Regia: Tsurumaki Kazuya
Sceneggiatura: Enokido Youji
Character Design: Sadamoto Yoshiyuki
Musiche: The Pillows
Studio: GAINAX, Production I.G.
Formato: serie OVA di 6 episodi
Anni: 2000/2001
Maybe, kids don't need the masters
Just waiting for the little Busters
In una società familistica come quella giapponese, il rapporto con i genitori è un tema cruciale (ad esempio basta pensare a tutta la riflessione di Imagawa, che delle colpe dei genitori che ricadono sui figli ne ha fatto il cardine della sua poetica). Ciò premesso, è stato detto molto sul qui presente Furi Kuri, dato che è caratterizzato da uno spiccato senso del nonsense e dell'assurdo (cose che potrebbero trarre in inganno lo spettatore occidentale). Tuttavia, il fulcro di questa metanarrazione così bizzarra, è appunto la famiglia. In particolar modo, si avverte il distacco generazionale tra Tsurumaki Kazuya, che qui riveste per la prima volta il ruolo di regista generale, e il suo mentore Anno Hideaki. Infatti ai tempi di quest'ultimo, cresciuto con la Expo di Osaka'70 nel cuore (e pertanto con una forte carica ideologica, sebbene simulacrizzata), ancora permaneva qualche residuo dell'istituzione "famiglia nucleare" (virgoletto perché la crisi della famiglia c'era già ai tempi di Anno, anche se in forma più lieve di oggi).

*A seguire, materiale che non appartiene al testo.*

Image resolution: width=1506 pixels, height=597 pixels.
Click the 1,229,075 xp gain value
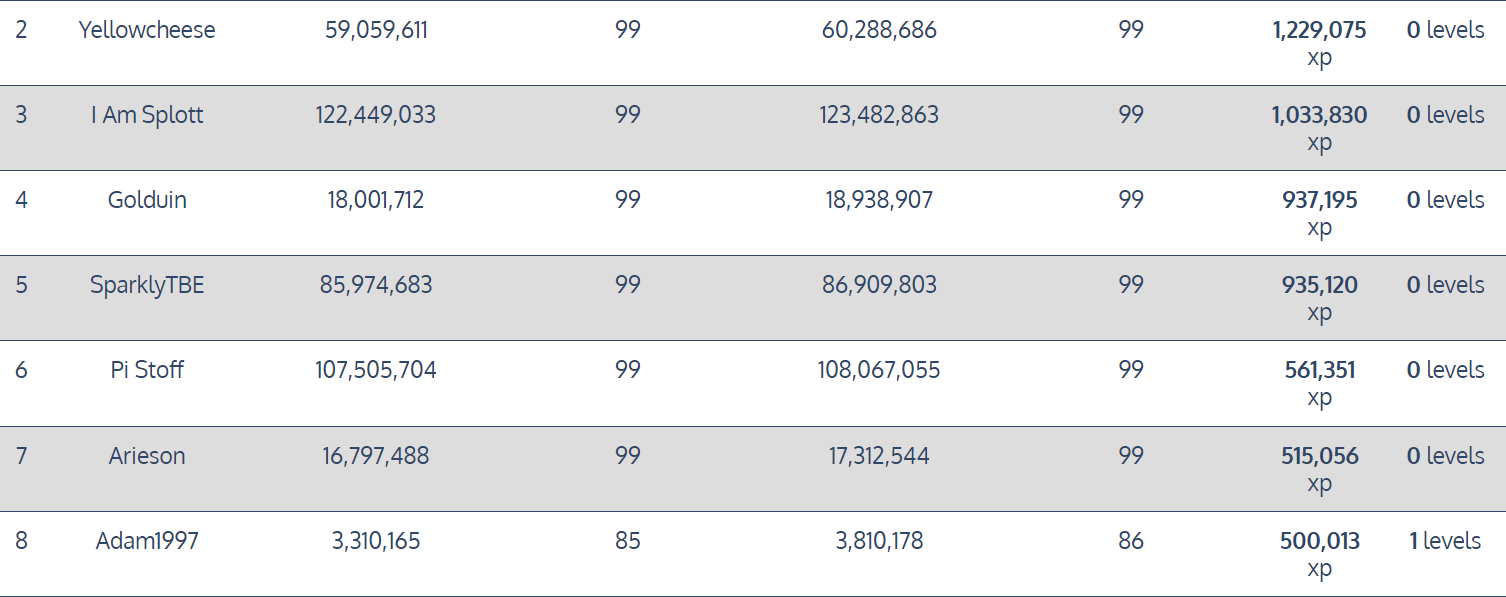[x=1320, y=43]
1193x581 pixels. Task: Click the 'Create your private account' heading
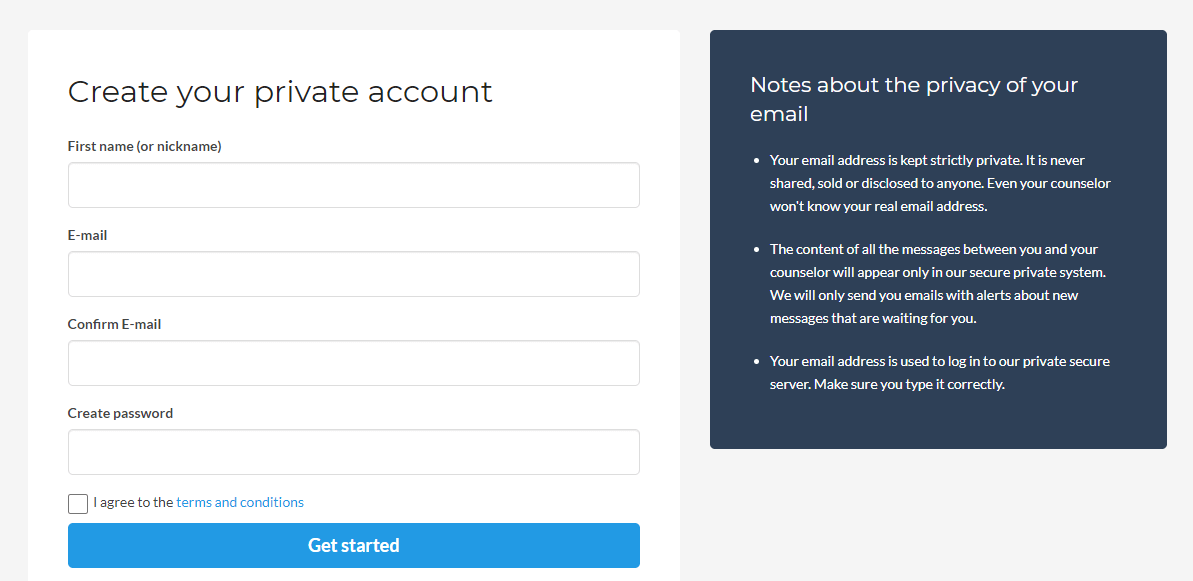[x=280, y=91]
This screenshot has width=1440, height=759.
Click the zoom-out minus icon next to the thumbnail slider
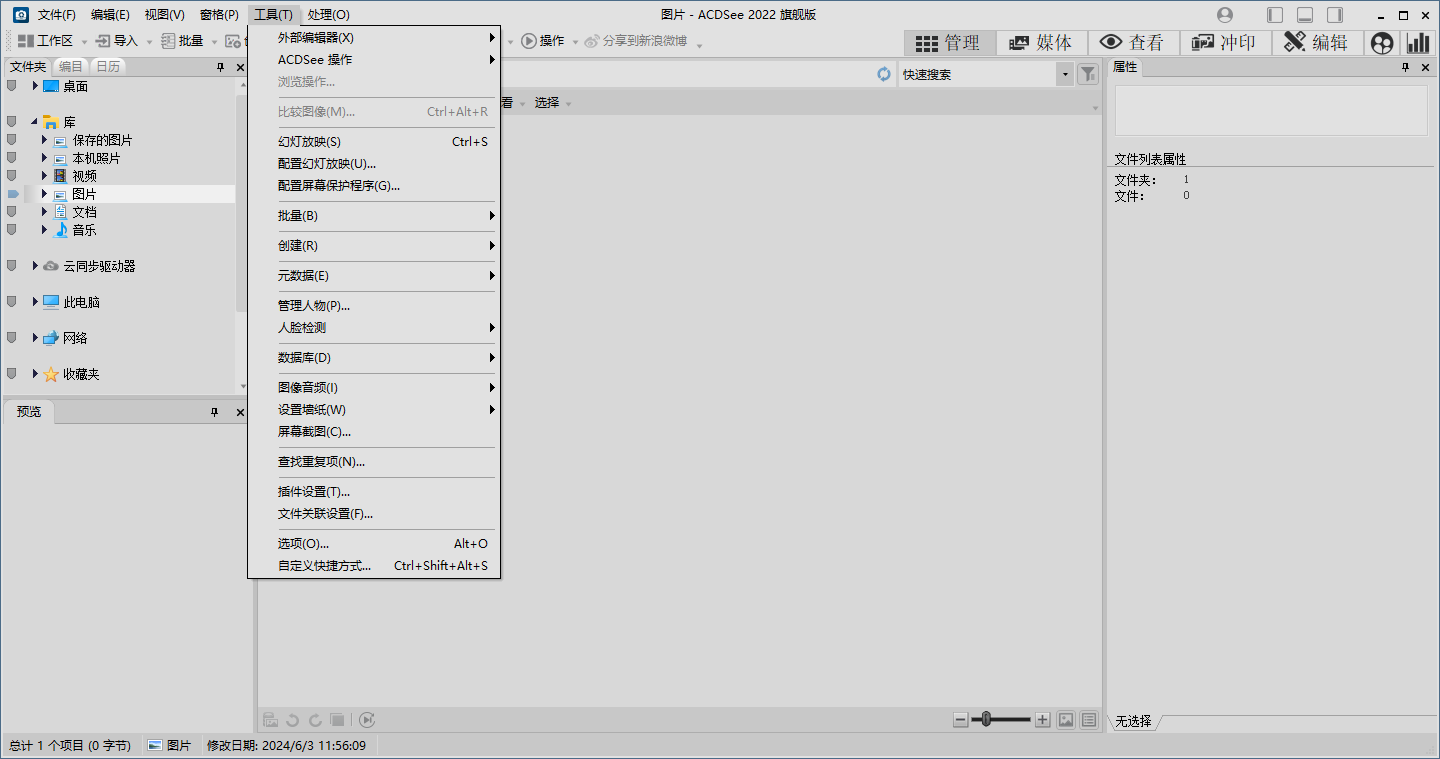click(x=961, y=719)
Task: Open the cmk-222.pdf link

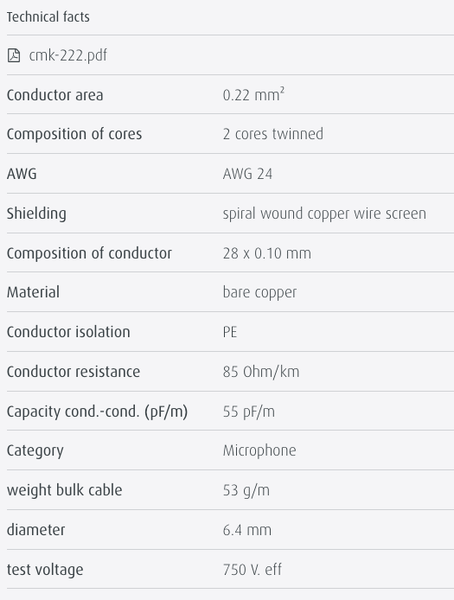Action: point(68,56)
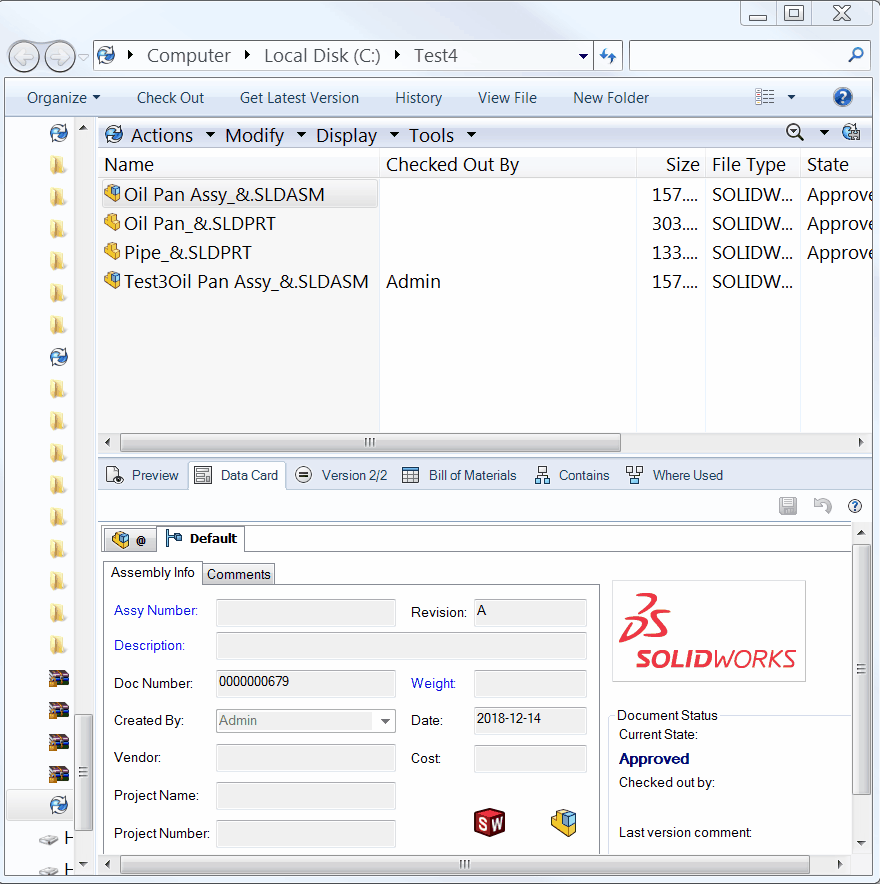Click the view layout icon near Help
The image size is (880, 884).
766,97
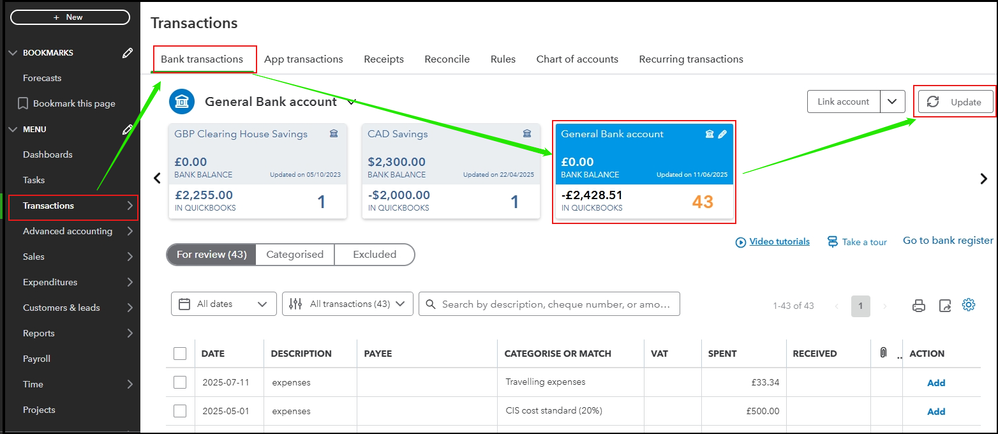Open the Go to bank register link
This screenshot has width=998, height=434.
(x=947, y=241)

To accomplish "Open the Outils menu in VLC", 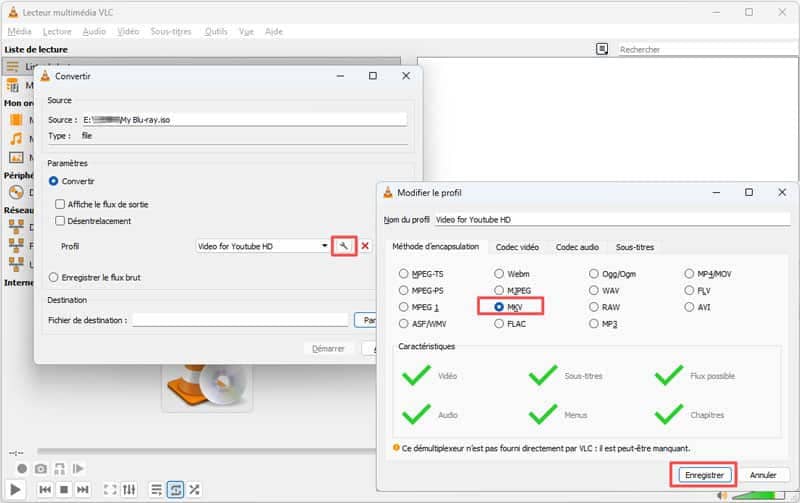I will tap(215, 31).
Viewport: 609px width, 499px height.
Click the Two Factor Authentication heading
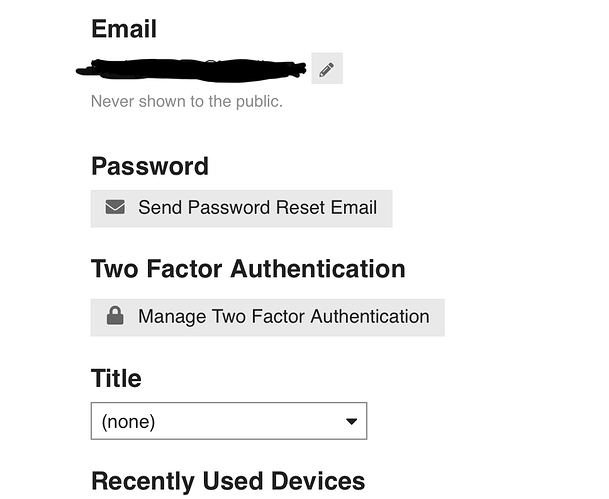248,269
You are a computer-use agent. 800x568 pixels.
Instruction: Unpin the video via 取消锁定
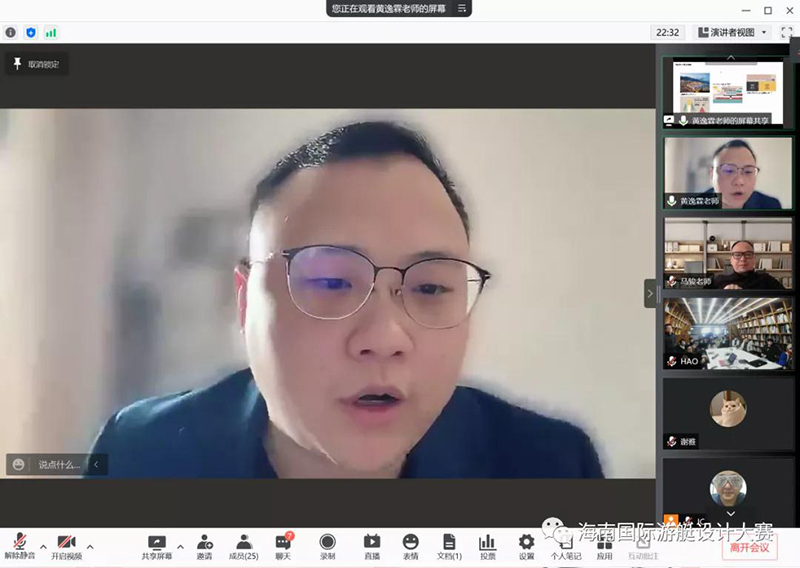pos(36,64)
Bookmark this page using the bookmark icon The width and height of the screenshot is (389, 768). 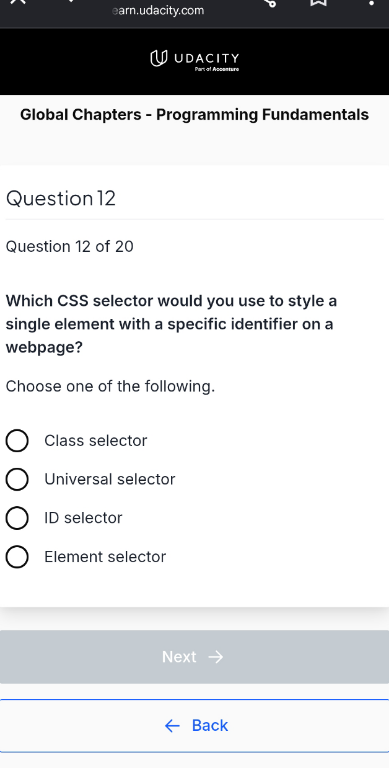pos(318,2)
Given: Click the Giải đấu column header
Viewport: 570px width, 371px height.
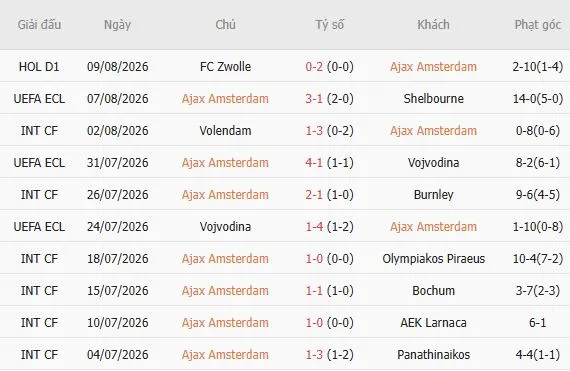Looking at the screenshot, I should pos(39,25).
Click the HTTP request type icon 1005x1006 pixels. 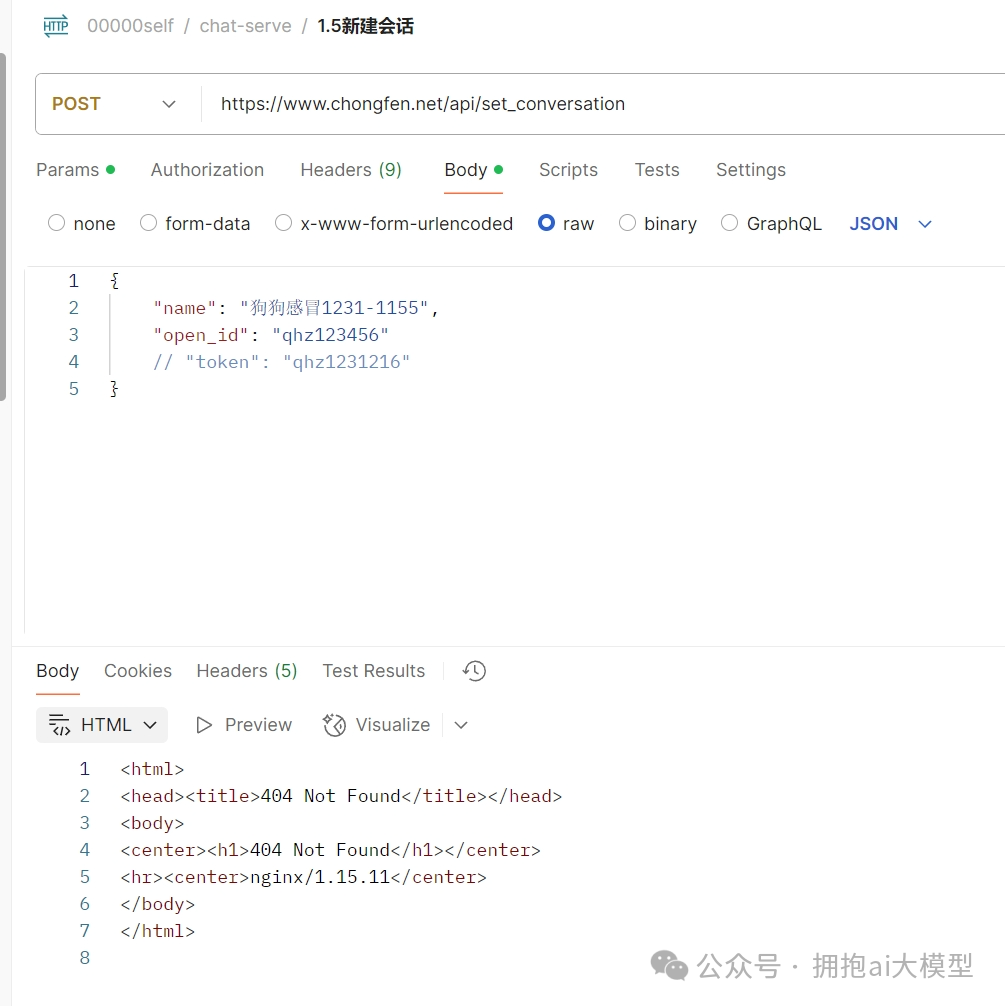[56, 27]
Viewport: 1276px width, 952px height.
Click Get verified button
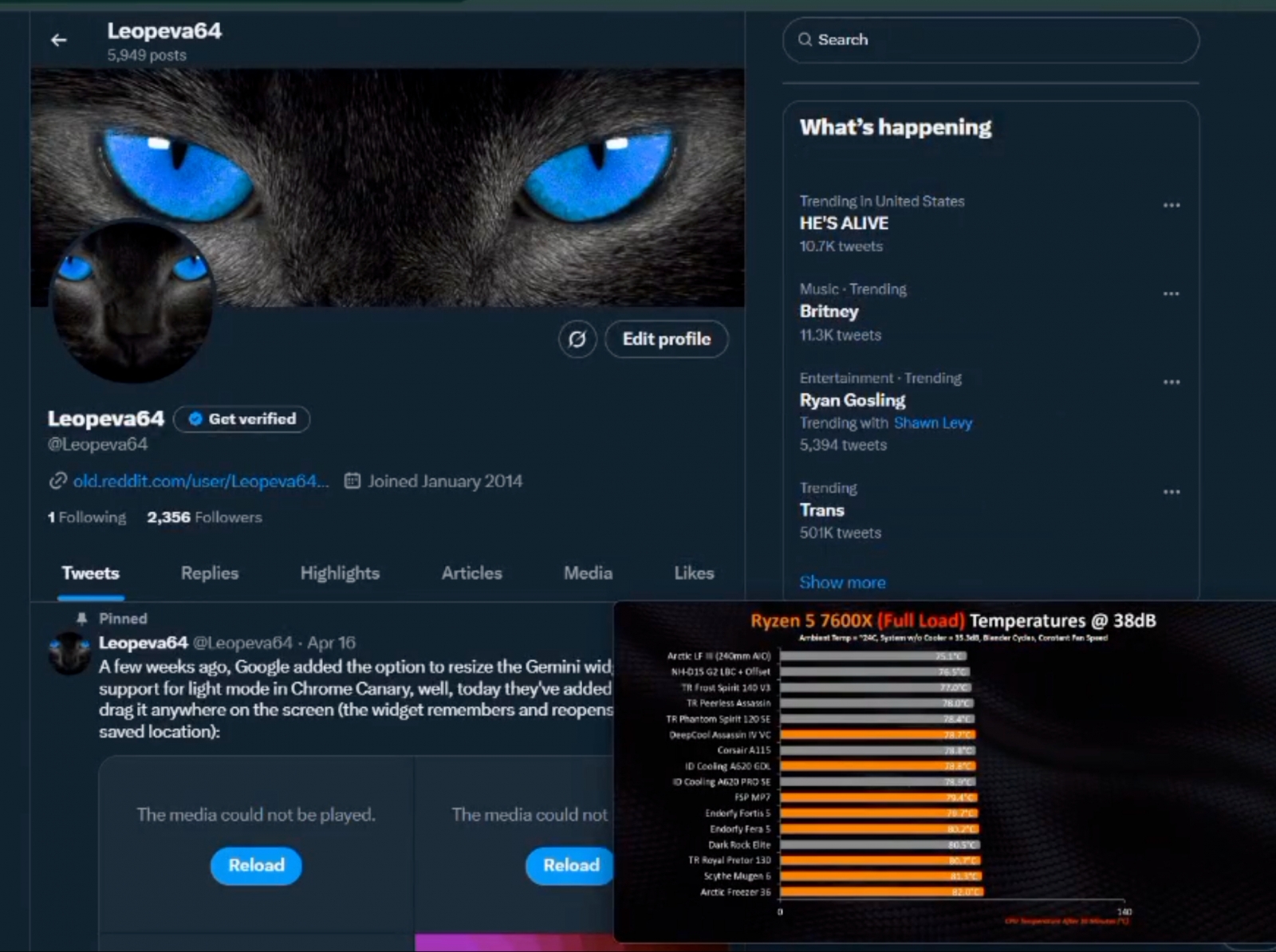[242, 419]
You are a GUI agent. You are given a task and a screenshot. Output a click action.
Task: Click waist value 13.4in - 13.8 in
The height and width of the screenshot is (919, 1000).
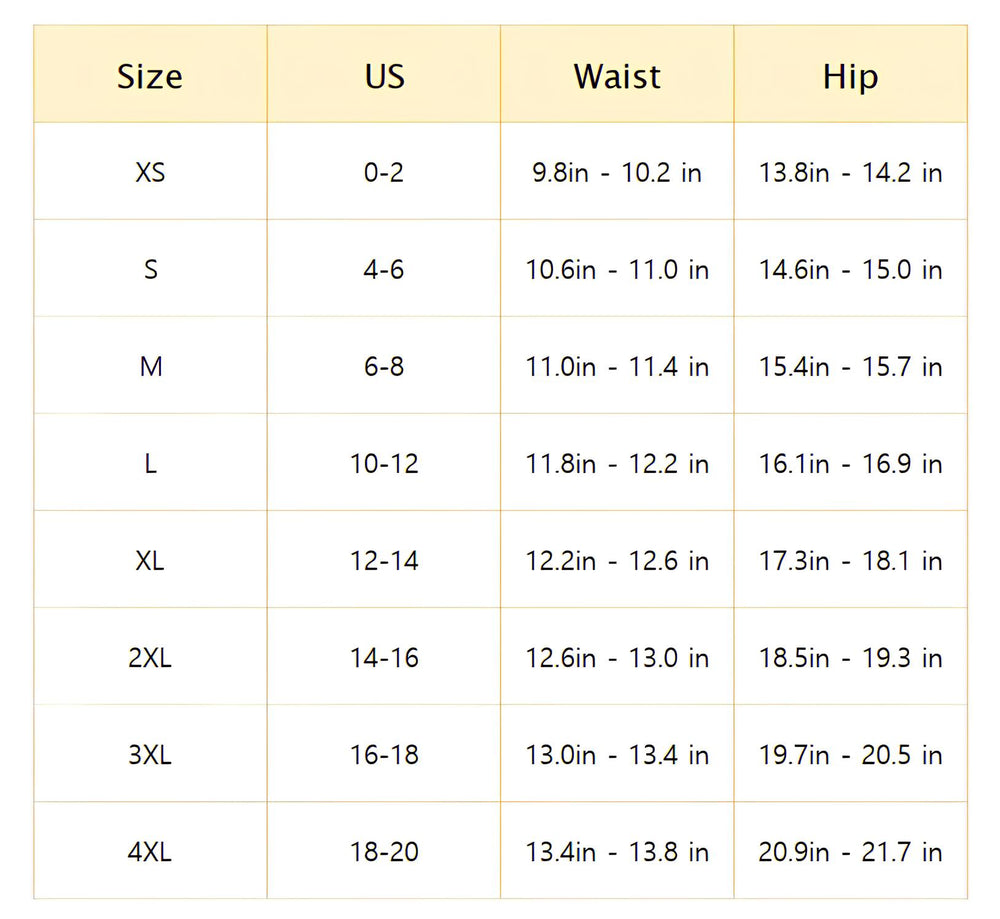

In breve, il "boomer" Anno aveva ancora in mente delle figure genitoriali "solide" sulle quali costruire una metanarrativa drammatica (ricerca del padre assente stile meisaku e madre Kannon/Madonna à la Miyazaki), ma in qualche modo risolutiva (mi viene in mente Nemo che grida "Ikirou!" a Nadia poco tempo dopo che lei scopre di essere sua figlia). Tsurumaki, invece, parla dei figli della generazione di Anno, e non per nulla il padre del protagonista Naota è un otaku, che pare più immaturo del figlio. I genitori quindi ci sono, sono reali, ma inetti. Bisogna quindi educarsi da soli, o quantomeno evitare di cadere nell'oblio. Mamimi è una ragazza di strada in perenne stato depressivo, il cui fidanzato, fratello maggiore di Naota, è sparito all'estero; Ninamori bara per ottenere il ruolo di protagonista alla recita scolastica soltanto per farsi notare da genitori assenti e in crisi; Haruko è completamente matta nonostante il suo status di aiutante misterioso/madre surrogato di Naota.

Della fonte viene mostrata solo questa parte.